Perkawinan hukumnya menjadi makruh apabila seseorang yang
dipandang dari segi jasmaninya sudah
wajar untuk kawin, tetapi belum sangat mendesak sedang biaya untuk kawin belum
ada, sehingga kalau kawin hanya akan menyengsarakan hidup isteri dan
anak-anaknya, maka bagi orang yang demikian itu makruh baginya untuk kawin.

▸ **Yang Dikerjakan**
Tuliskan kembali tanpa perubahan sepotong teks tentang hukum perkawinan di atas, mulai dari "Perkawinan hukumnya menjadi" dan terus sampai "baginya untuk kawin.". Baris-baris berikut sama sekali tidak berperan di sini.

▸ **Bagian Data**

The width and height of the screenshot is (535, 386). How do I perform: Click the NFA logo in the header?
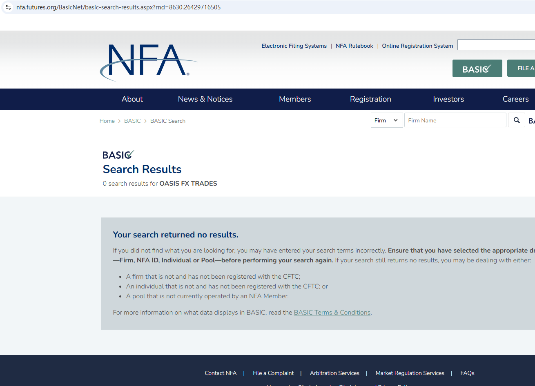148,62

▸ **Hasil Latihan**
Perkawinan hukumnya menjadi makruh apabila seseorang yang
dipandang dari segi jasmaninya sudah
wajar untuk kawin, tetapi belum sangat mendesak sedang biaya untuk kawin belum
ada, sehingga kalau kawin hanya akan menyengsarakan hidup isteri dan
anak-anaknya, maka bagi orang yang demikian itu makruh baginya untuk kawin.